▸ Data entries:
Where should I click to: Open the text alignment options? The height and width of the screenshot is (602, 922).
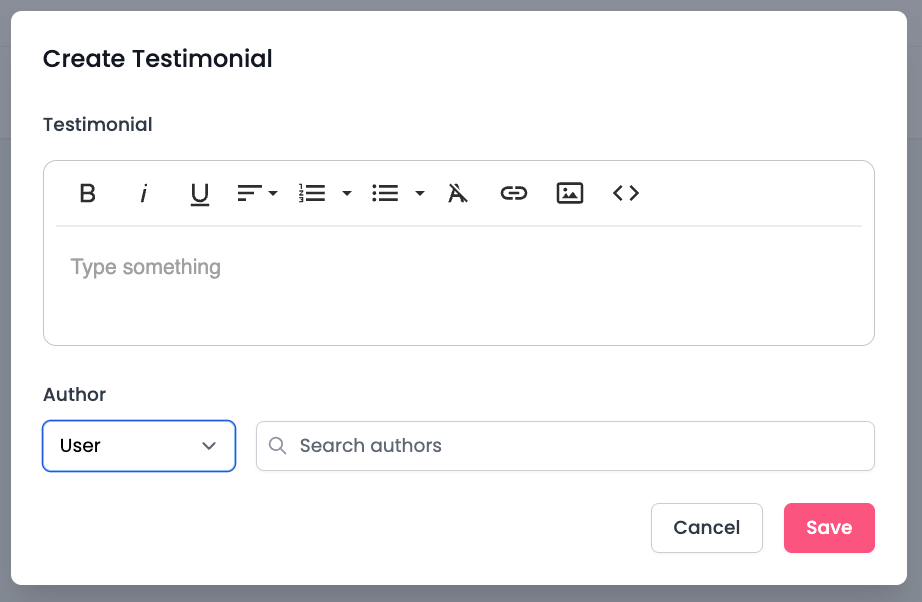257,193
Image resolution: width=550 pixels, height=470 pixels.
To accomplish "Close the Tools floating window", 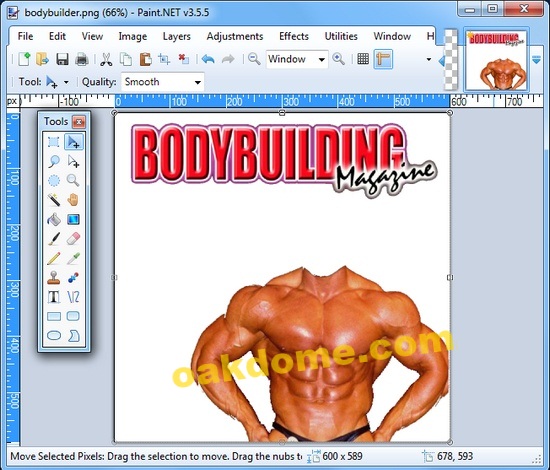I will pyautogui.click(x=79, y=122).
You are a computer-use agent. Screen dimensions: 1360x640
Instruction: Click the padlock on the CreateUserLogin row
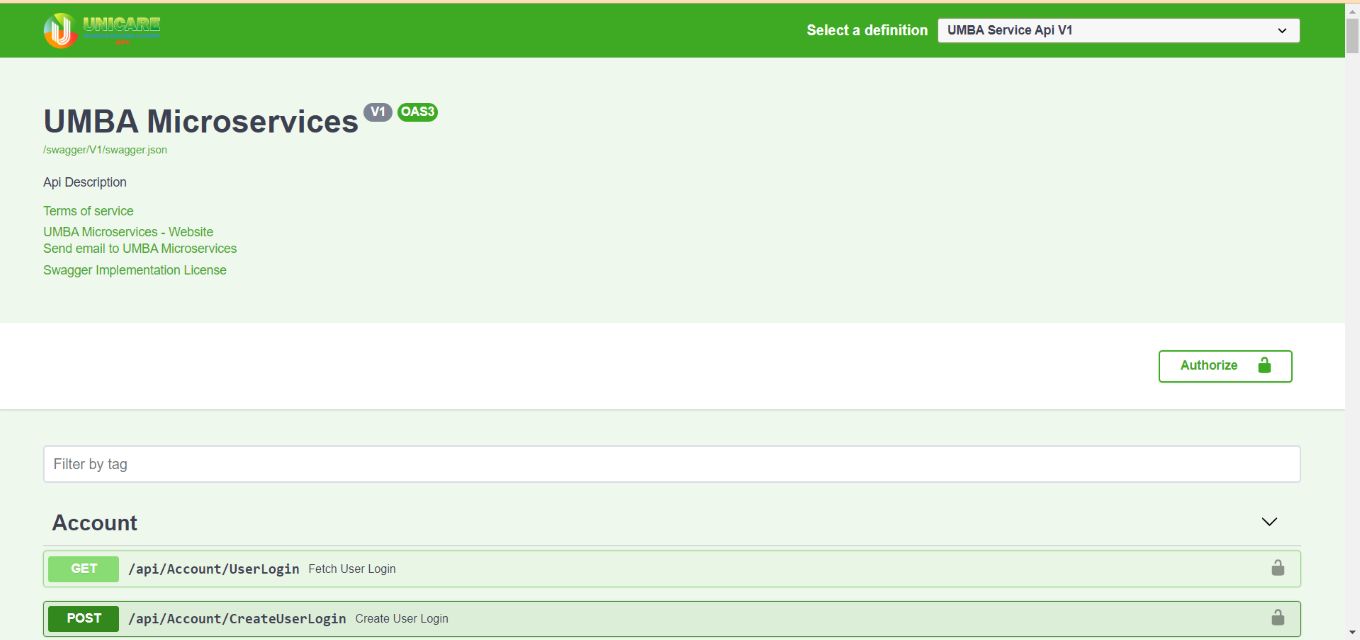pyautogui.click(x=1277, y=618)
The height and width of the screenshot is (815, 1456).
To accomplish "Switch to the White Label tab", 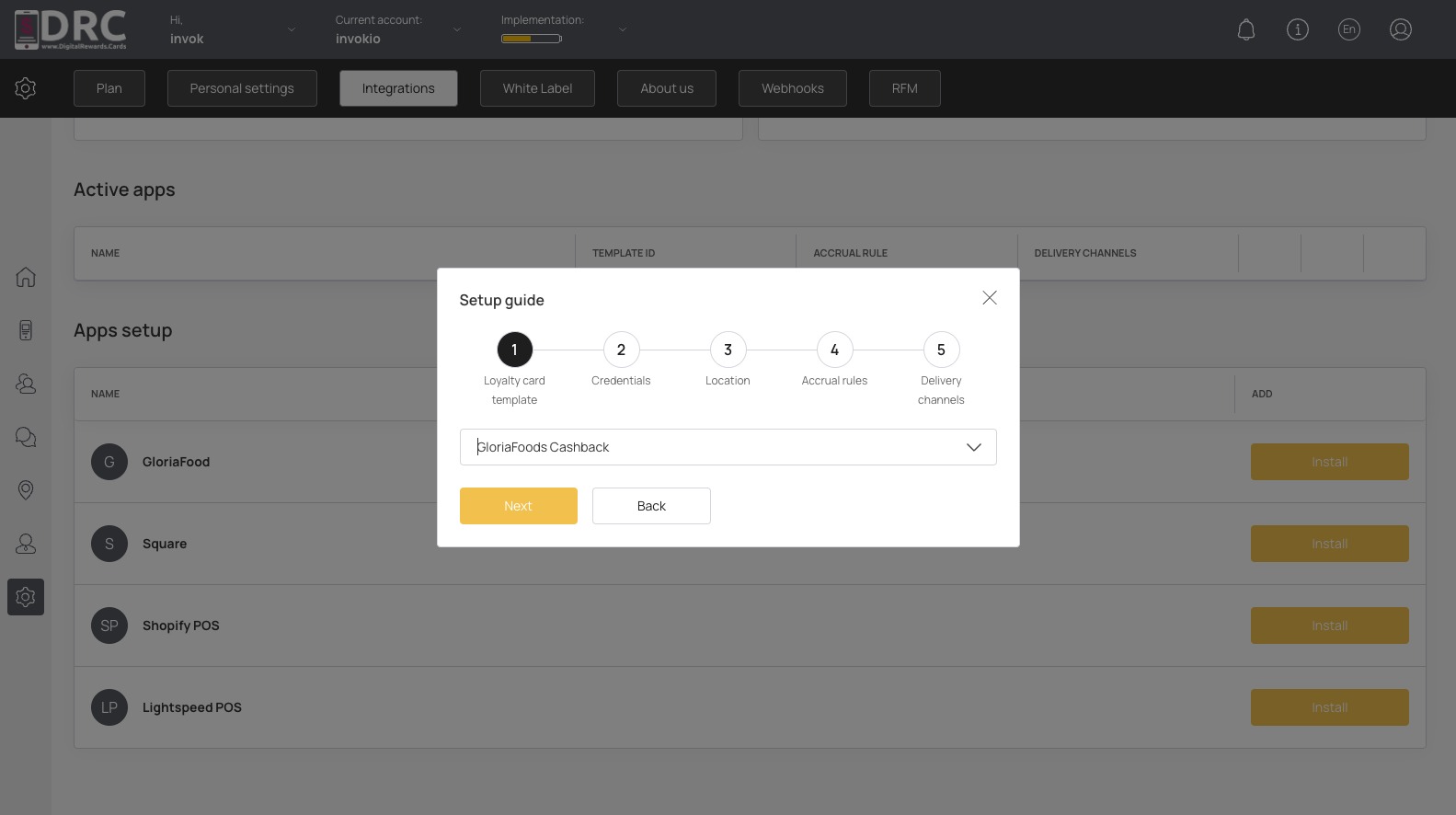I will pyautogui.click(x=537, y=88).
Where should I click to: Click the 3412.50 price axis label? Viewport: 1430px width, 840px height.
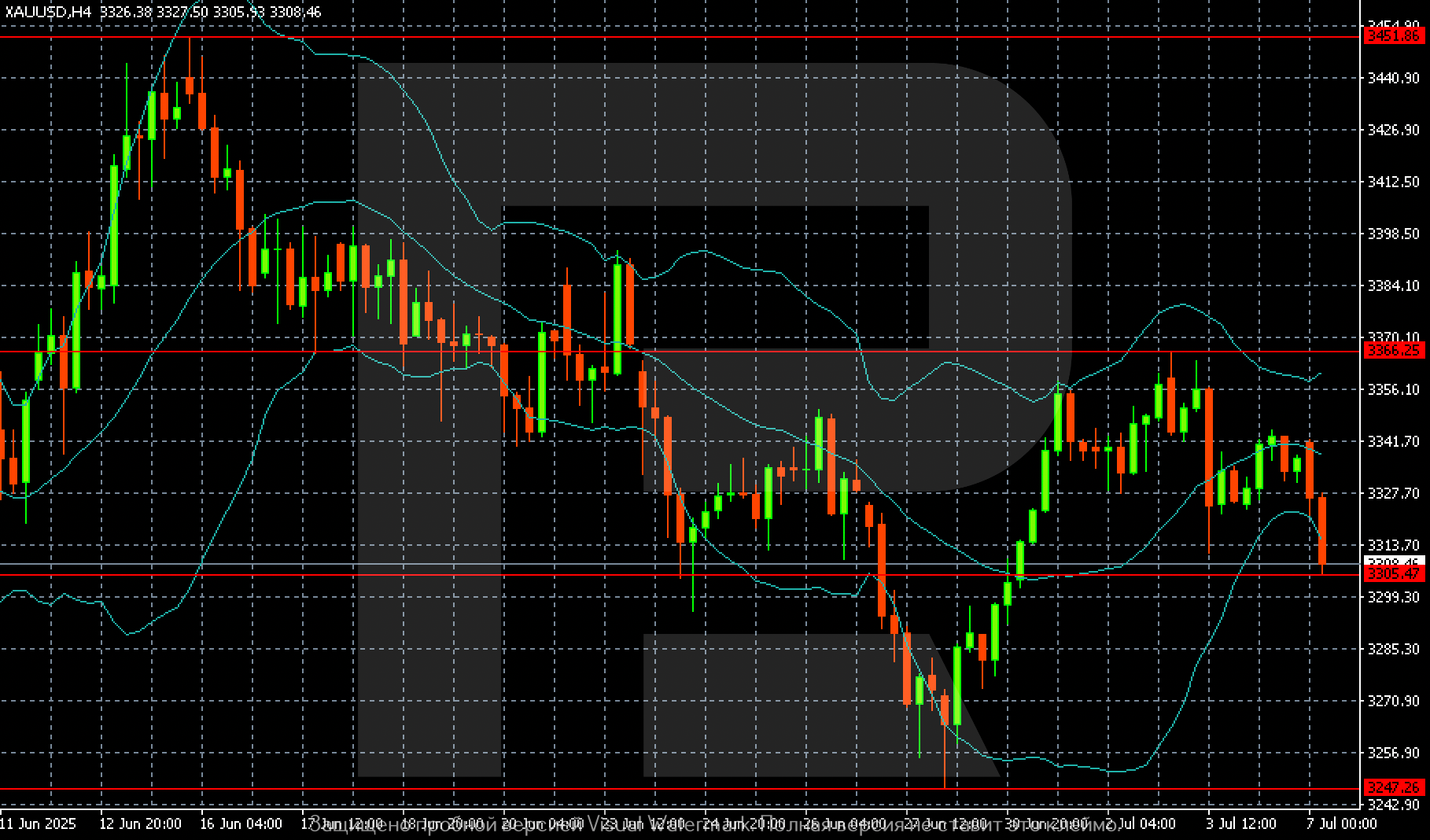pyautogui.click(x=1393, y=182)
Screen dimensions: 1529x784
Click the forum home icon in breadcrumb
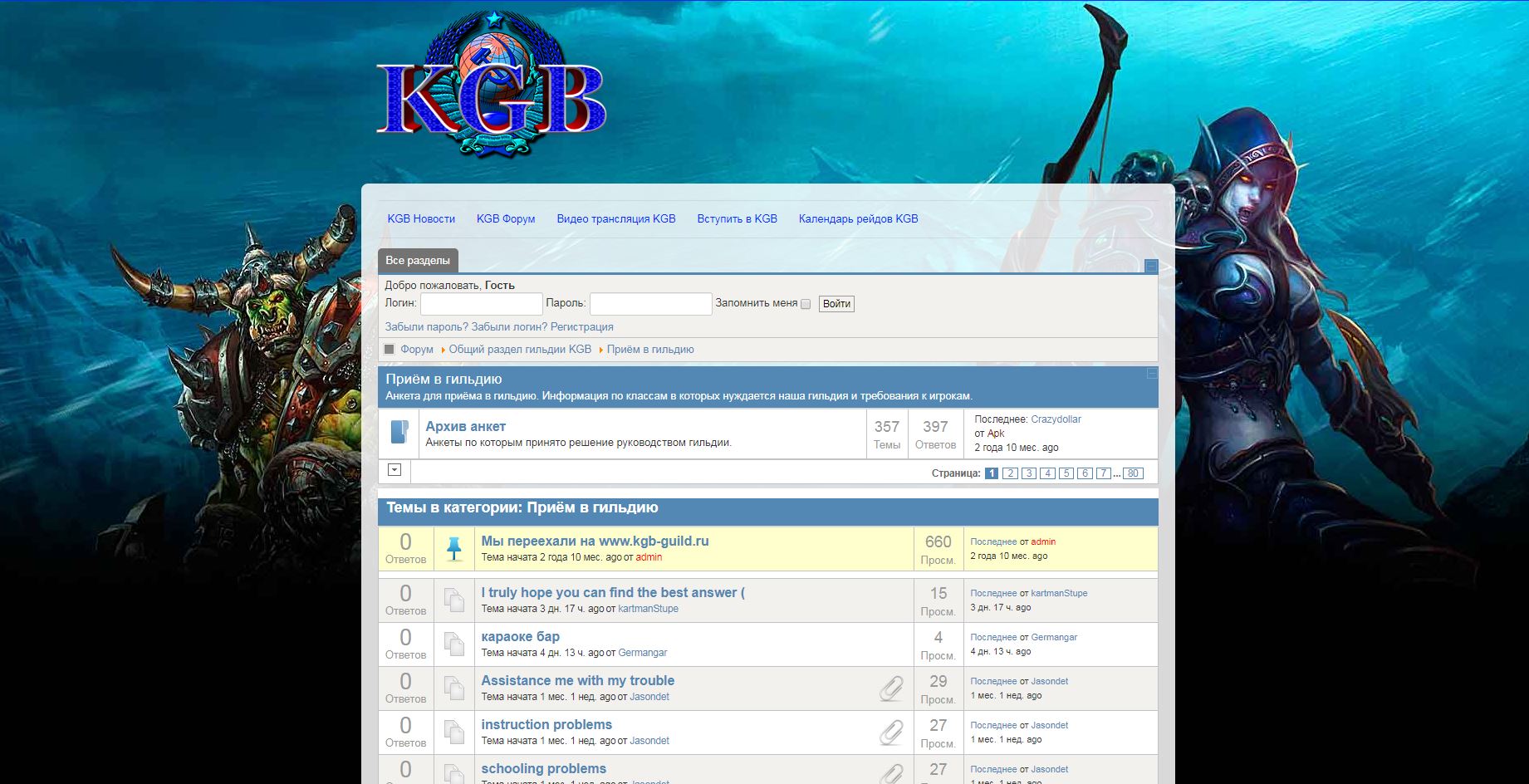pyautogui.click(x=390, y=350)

▸ What is being asked:
Only the lines containing "dimensions" are needed; copy each of them from the data.

▸ Result of the exercise:
You are a computer-use agent. Screen dimensions: 1360x640
Screen dimensions: 1529x784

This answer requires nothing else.